As we approached the barely standing piece of wood, we witnessed what was a house, but it had no roof and no floor, just the frame of the entrance door.

A week after Hurricane Sandy I volunteered to travel to one of the most affected areas in New York City, Staten Island. I traveled with a group of students and mentors from the buildOn organization. buildOn is an organization that builds schools in third world countries while getting high school students involved within their community through many different service projects. I could not stay home another day and not do something about what was happening around me. Every day I saw images of the disaster everywhere on TV and social media. Community service is not about how many hours you have done—is simply about wanting to help others because you want to feel joy and happiness while doing something good for someone who can do nothing for you.

As we continued to enter the community I could not take my eyes off of the tragedy that stood before me. I looked around inside the bus and saw every single student and adult stare blankly at the images our eyes were witnessing. Destroyed cars in the streets, trees on top of houses with their roots out as if they were pulled angrily from the ground, boats laying in the streets, charging and Wi-Fi centers, portable restrooms in every corner, and children playing as if they had no reason to be sad. For a second I thought I was lost in the middle of nowhere.

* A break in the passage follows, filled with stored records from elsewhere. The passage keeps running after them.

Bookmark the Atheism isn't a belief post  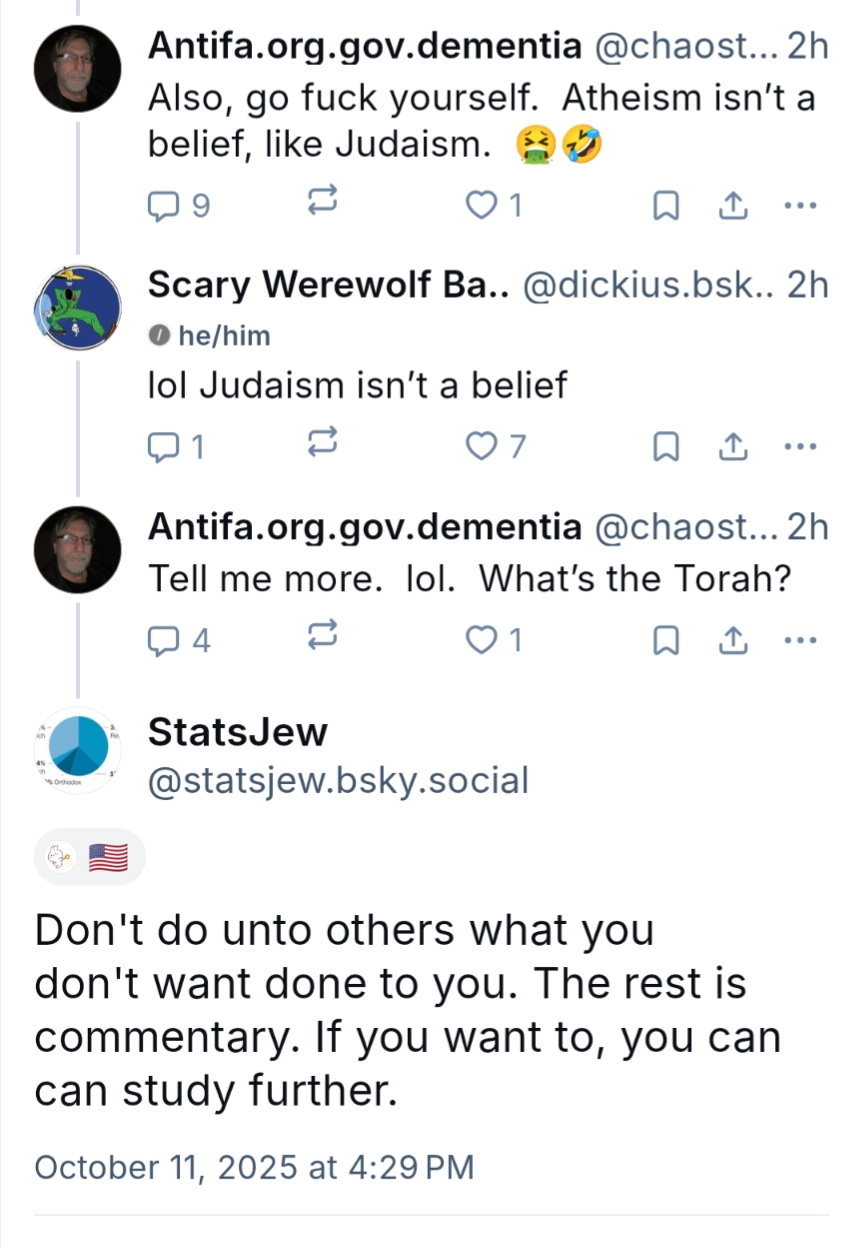pyautogui.click(x=666, y=206)
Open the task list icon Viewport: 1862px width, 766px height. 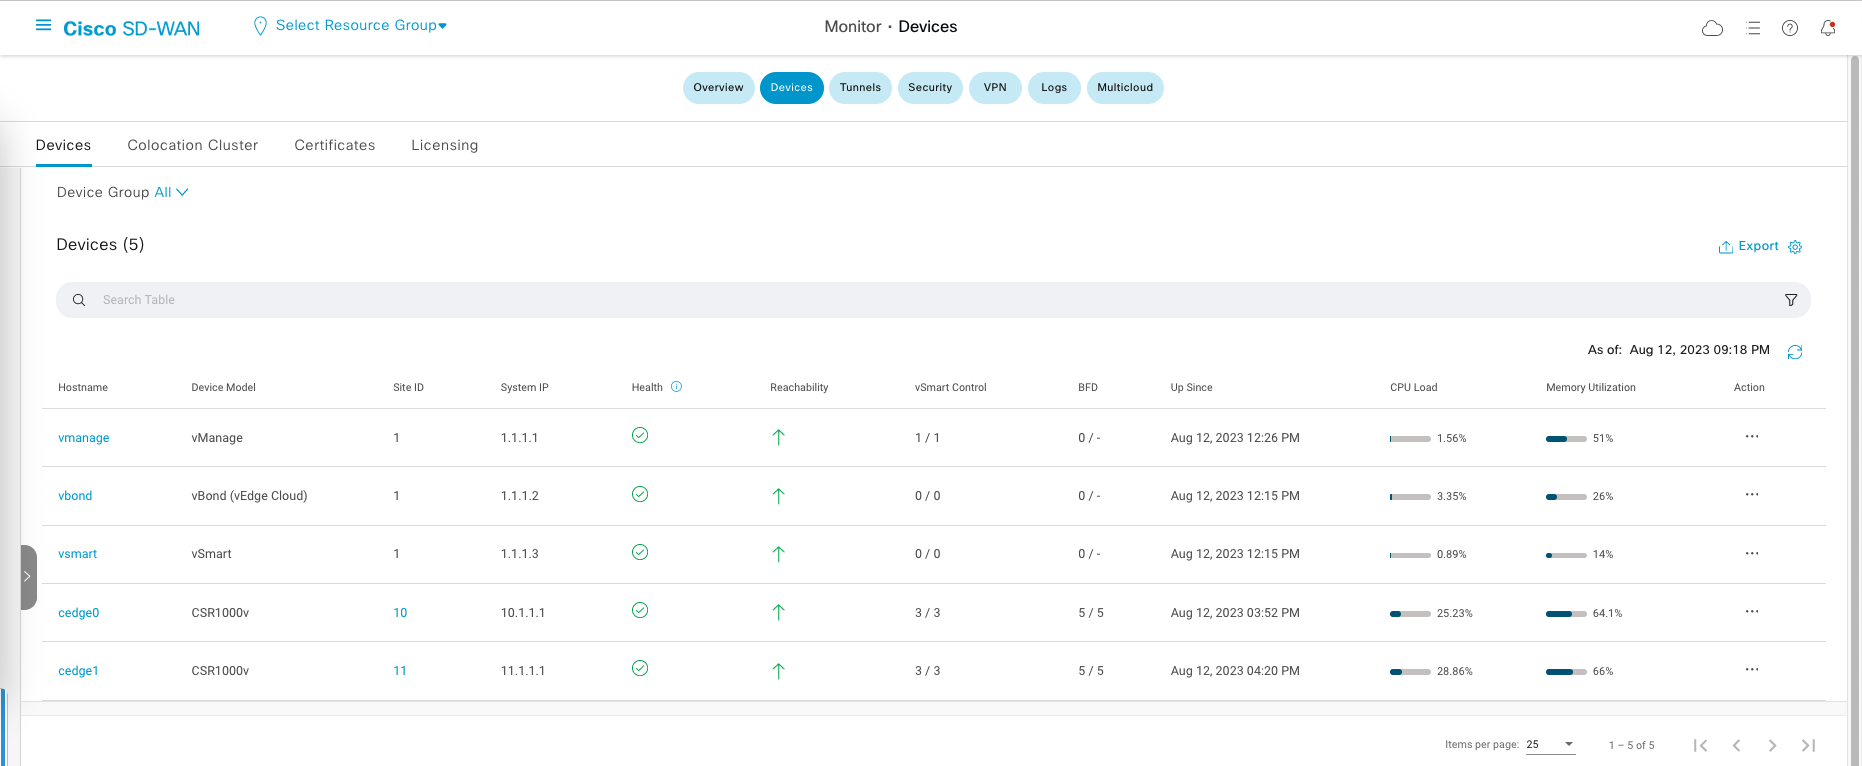1753,28
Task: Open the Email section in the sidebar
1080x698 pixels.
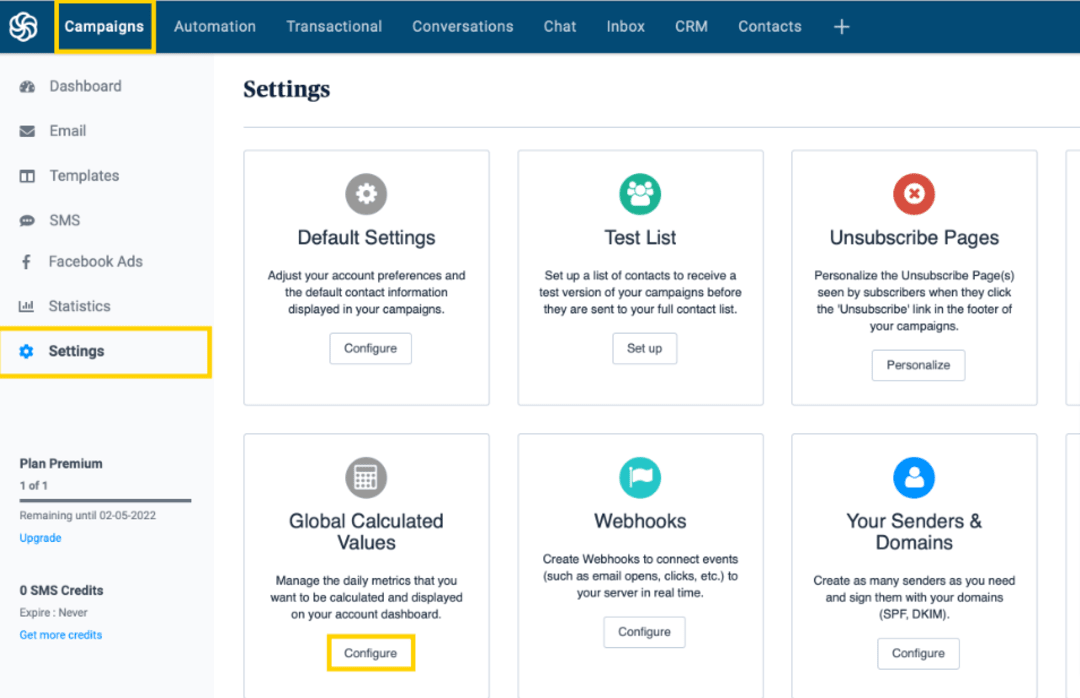Action: point(68,130)
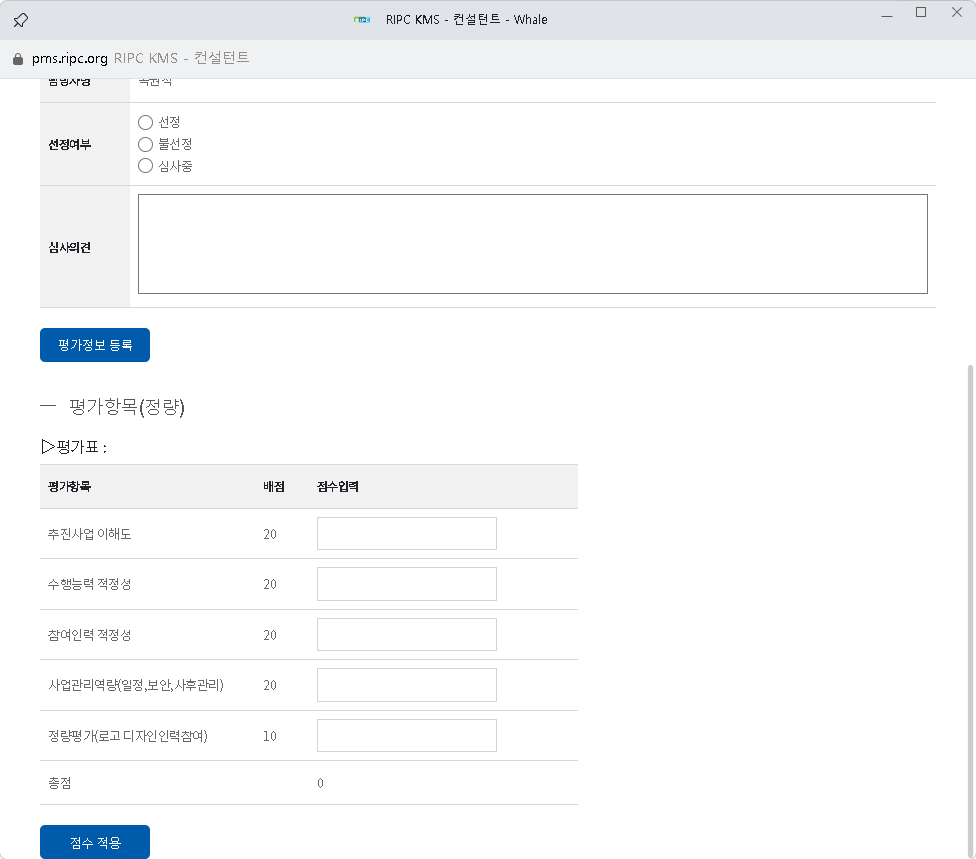Click the pin window icon in title bar

click(x=20, y=19)
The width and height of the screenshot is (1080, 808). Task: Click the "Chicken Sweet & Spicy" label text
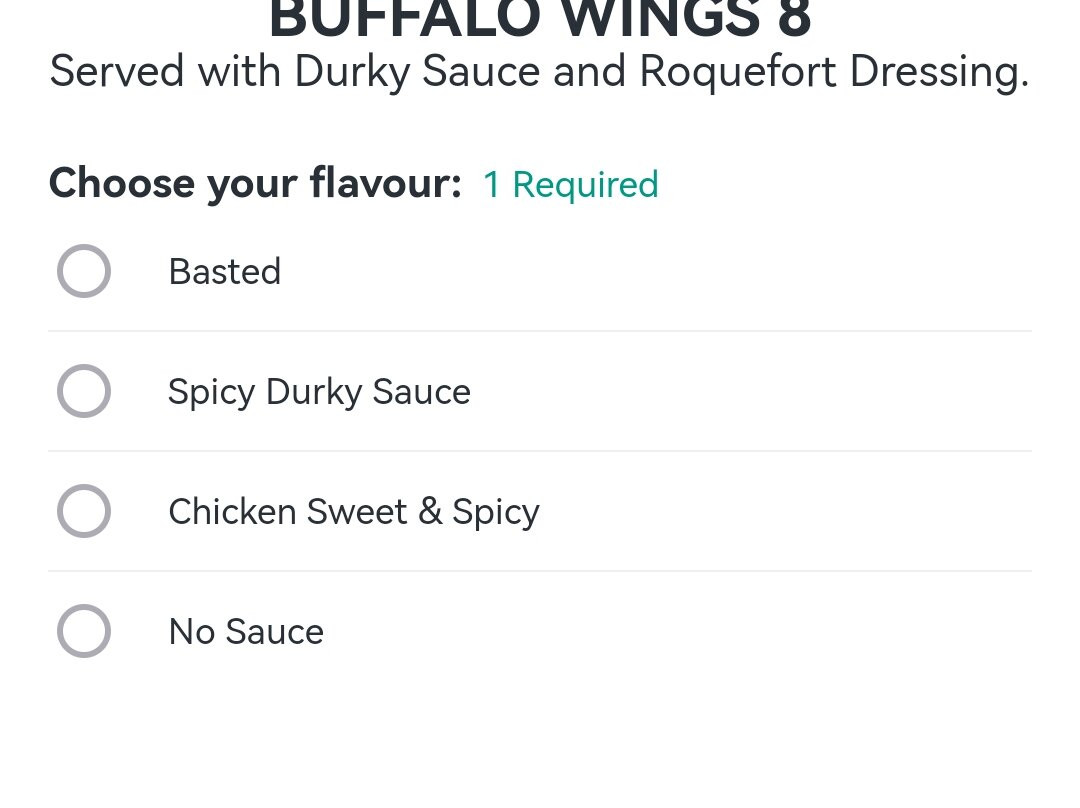pyautogui.click(x=353, y=512)
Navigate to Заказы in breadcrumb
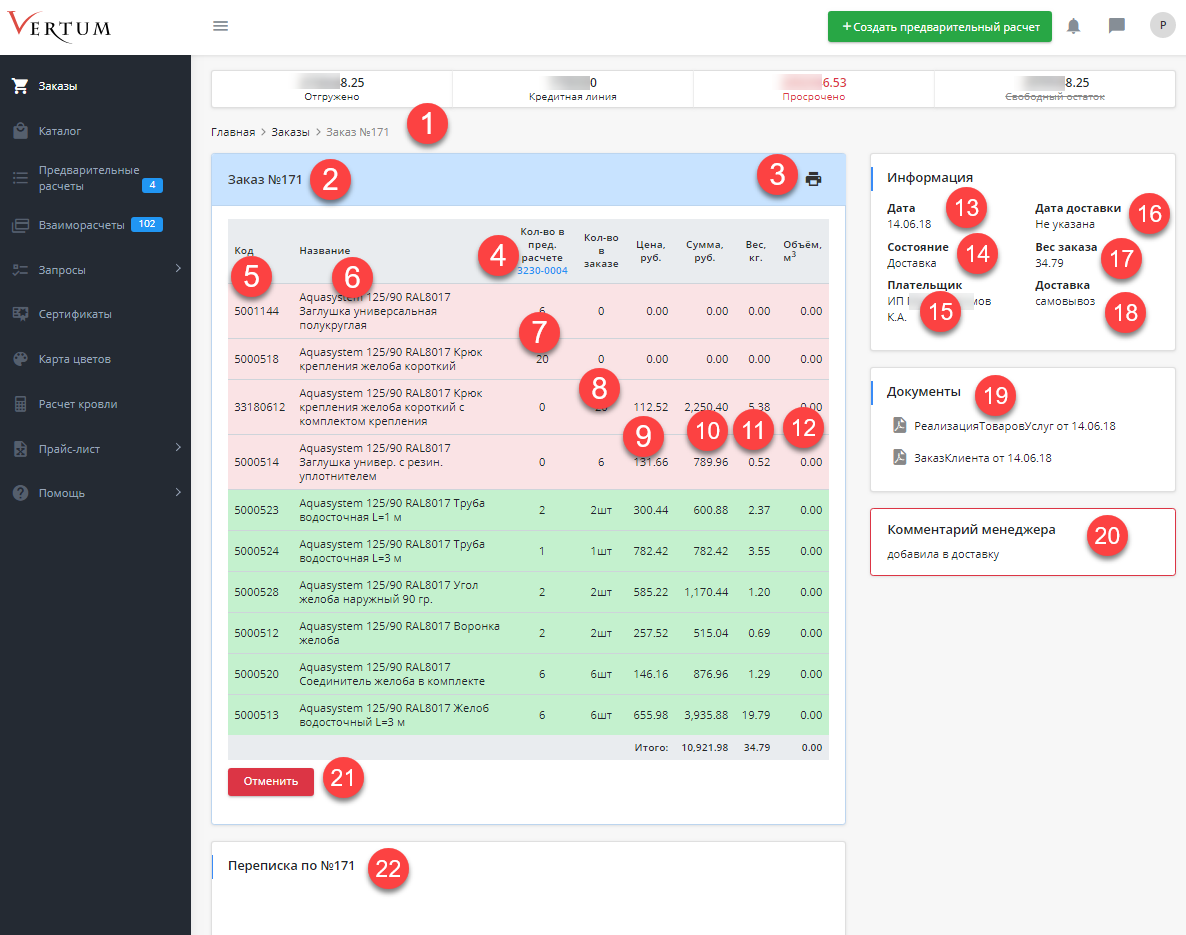The height and width of the screenshot is (935, 1186). [290, 132]
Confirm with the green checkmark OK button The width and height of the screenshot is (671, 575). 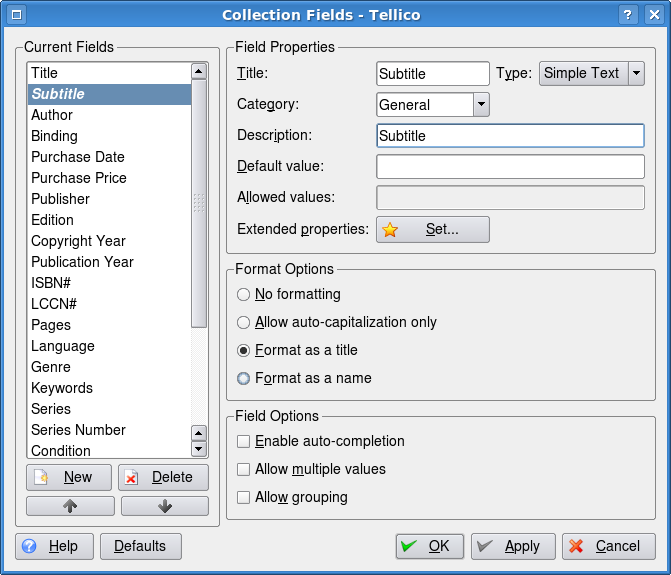(x=430, y=546)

My group’s assignment was to walk around the neighborhood and gather civilians’ contact information stating if they needed help in anything or if they needed any supplies. Hundreds and hundreds of houses destroyed, most of which you could find yourself standing on their debris.

Reflecting back to the children I remembered playing, aren’t they supposed to be sad, giving up in life? It is what we expect to see, but this is what makes me cherish each and every moment in my life, both positive and negative. I reminisce on the day I spent at the Kingsbridge Heights Community Health Center in the Bronx. I worked with mentally challenged children my age and the look on their faces it’s an image I will never forget. I kept on asking myself, “How is it possible for someone that is going through so much to still appreciate and live life as if nothing is holding them back?”

You must learn how to turn something negative into something positive and useful. buildOn has taught me this and so much more.